In the two scenes that followed, it was a frequent reminder that another world—in which depression is not seen as a moral failing, in which housing is a human right, in which second chances and equal access to care are not so radical at all—is entirely possible if people choose to invest in it. 

The audience could see glimpses of it in the second scene, as a patient named Dorothy Reynolds (Aquillah Shamsiddeen) asked the fictitious Dr. Afterthought (Youins) for a female doctor. Over her shoulder, a devil (Cheryl Rabe) and angel (Isaiah Rangel) bickered over his motives. Rangel urged her to temper her expectations. Rabe warned her that she deserved better. 

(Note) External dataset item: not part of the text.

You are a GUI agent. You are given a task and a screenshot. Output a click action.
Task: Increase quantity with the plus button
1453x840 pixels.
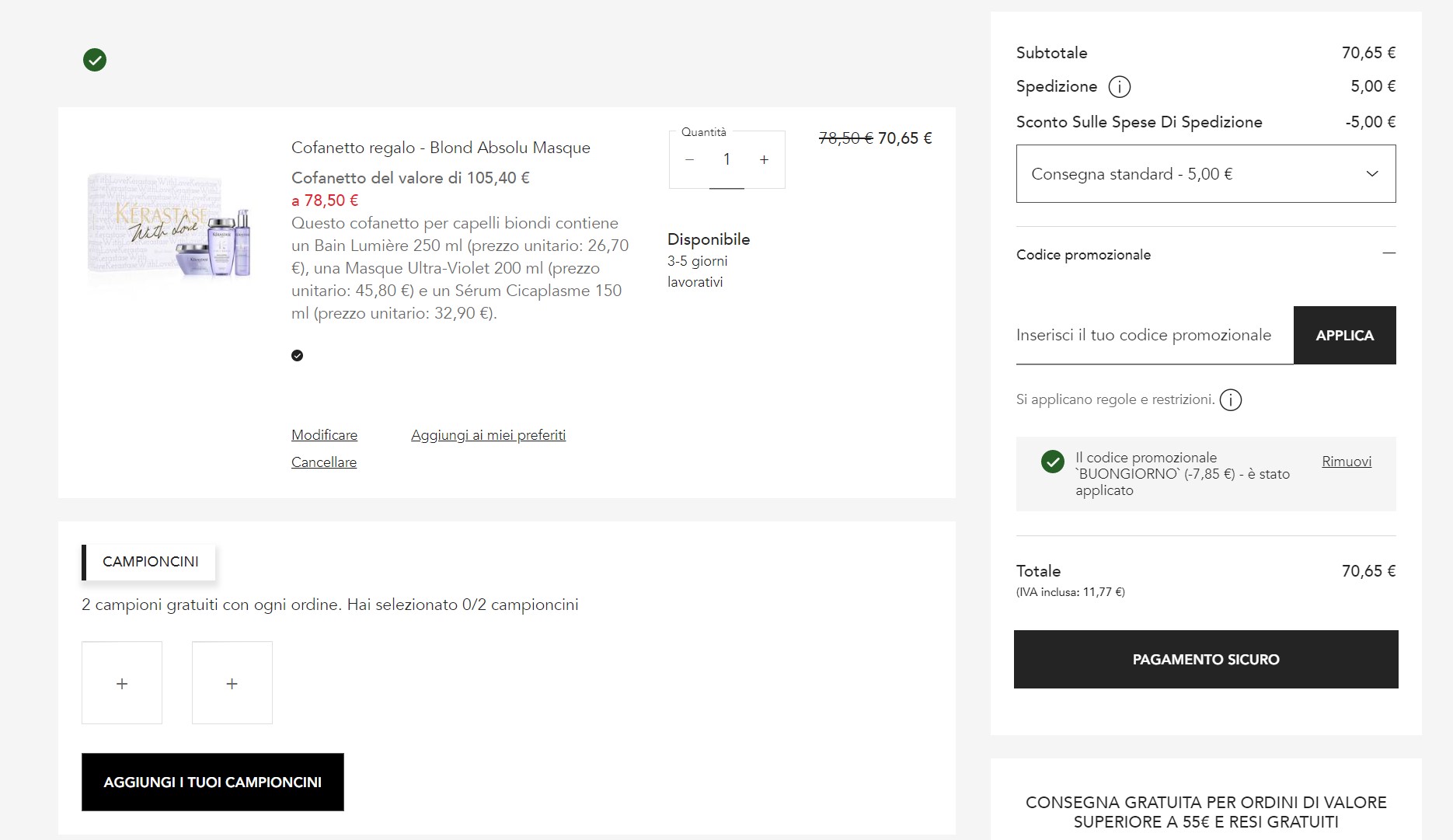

“We run a tight ship!” Youins insisted, rattling off a list of reasons that a female doctor wasn’t available. Long waiting lists of patients. Too busy. She had missed a previous appointment. He shrugged off her concern that she didn’t feel comfortable with a male doctor. “We have a policy and procedure.”

Survivors2023 - 13

Theatre of the Oppressed Facilitator Amani Huell paused the scene. She asked attendees what they saw. Half a dozen hands went up.   

“She should see who she wants to see!” Oneal said, leaning forward for emphasis as she spoke. She remembered having a similar experience three years ago, when she was pregnant with her son Kaison and asked for a female physician.     

“He invalidated her trauma!” said Marcella Monk Flake from the first row. 

“I was going to say, he was seeing her file and not her,” another attendee said.

Attendees could see it again in the final scene, in which a woman leaving prison (Tammy Imre) has no money, no belongings, nowhere to sleep—and almost no support from her probation officer. As she tried to navigate a small mountain of paperwork, she faced the officer with wide, almost-watery eyes. “Is that gonna give me a space to sleep tonight?” she asked. 

Survivors2023 - 15

In a year that has included the city’s abrupt demolition of tent city, the line hit right at the chest. When the scene ended with Imre on a park bench, covering herself with a blue tarp, it was enough to bring a viewer to their knees. In under 10 minutes, she had articulated a reentry system in which homelessness, poverty, and a lack of resources all make recidivism much more likely.     

It also echoed through the group's closing number, an ensemble performance of Bill Withers’ "Lean On Me" that facilitators and supporters joined. Introducing it in a big, booming voice that bounced off the rafters, Gamble urged both attendees and fellow Survivors of Society Rising members to take the song literally, and learn to lean on each other. 

“This song right here—if you got someone to talk to, to lean on, you know what I’m saying?” he said. “We know how to ask for a dollar but we don’t know how to ask for help.”    

"There are systemic situations and problems that there are solutions for," Youins said after the show, as he received a line of adoring fans one by one. "Everybody seems like they're so overwhelmed with the system itself. But it can change. And it starts one system at a time."